Indeed, when compared with the other emerging oral agents -- dabigatran (Pradaxa), which is FDA approved for stroke prevention in patients with atrial fibrillation, and rivaroxaban (Xarelto), which is approved for prevention of DVT in patients undergoing joint replacement surgery -- apixaban does have some advantages.
For example, rivaroxaban, which is also a direct factor Xa inhibitor, demonstrated that it was not inferior to warfarin, but there was not proof of superiority to warfarin in ROCKET-AF. And a pivotal trial that compared dabigatran with warfarin found higher rates of myocardial infarction, gastric distress, and dyspnea among patients treated with dabigatran.
But in an NEJM editorial, Jessica L. Mega, MD, MPH, of Harvard Medical School in Boston, wrote that dabigatran (150 mg bid) is the only one of the three agents to have "significantly reduced the risk of ischemic stroke compared with warfarin."

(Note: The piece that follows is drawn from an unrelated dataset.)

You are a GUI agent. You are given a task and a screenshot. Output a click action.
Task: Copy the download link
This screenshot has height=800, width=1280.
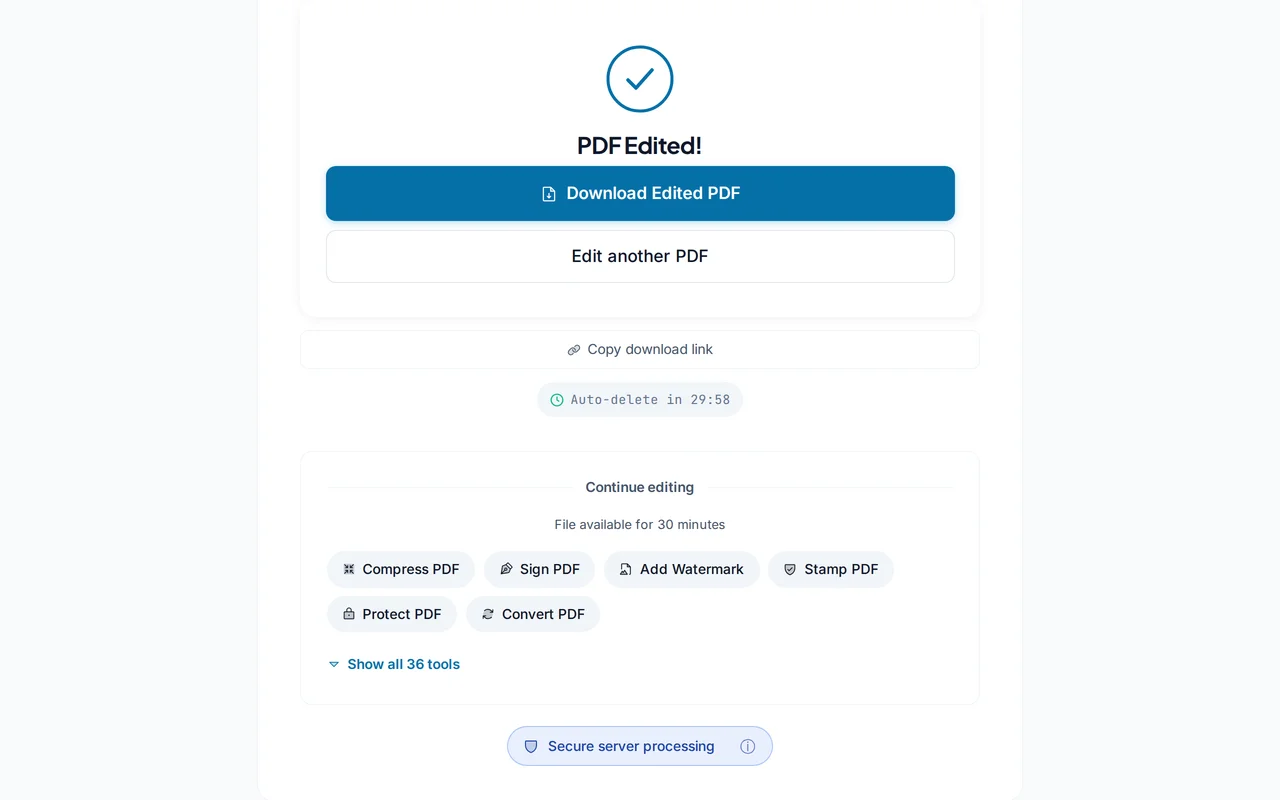tap(640, 349)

Mega noted that a third direct factor Xa inhibitor (edoxaban) is currently being tested in the ENGAGE study, which is being conducted by her colleagues at Brigham and Woman's Hospital (including Antman, who is the principal investigator for that study).
Nonetheless, she wrote that warfarin is unlikely to be swept away by the new agents because although it does require INR monitoring and dietary restrictions -- it easily beats any of competitors on cost, estimated at $4.00 a month compared with as much as $160/month for dabigatran.
Ralph Brindis, MD, a cardiologist at Kaiser Permanente in Oakland, Calif., and immediate past president of the American College of Cardiology, said the ARISTOTLE results were "just another stake or dagger in the heart of warfarin for prevention stroke."
He said, however, that as good as the apixaban numbers were, they won't necessarily translate into a big win when -- or if -- the FDA approves the drug.
A potential downside of these new drugs is that it is not possible to monitor adherence. No need for blood tests could make the drugs very appealing to patients, but for clinicians that is not necessarily the case since "one of the strengths of warfarin is that we know the patient is adhering because we are getting the blood tests," he explained.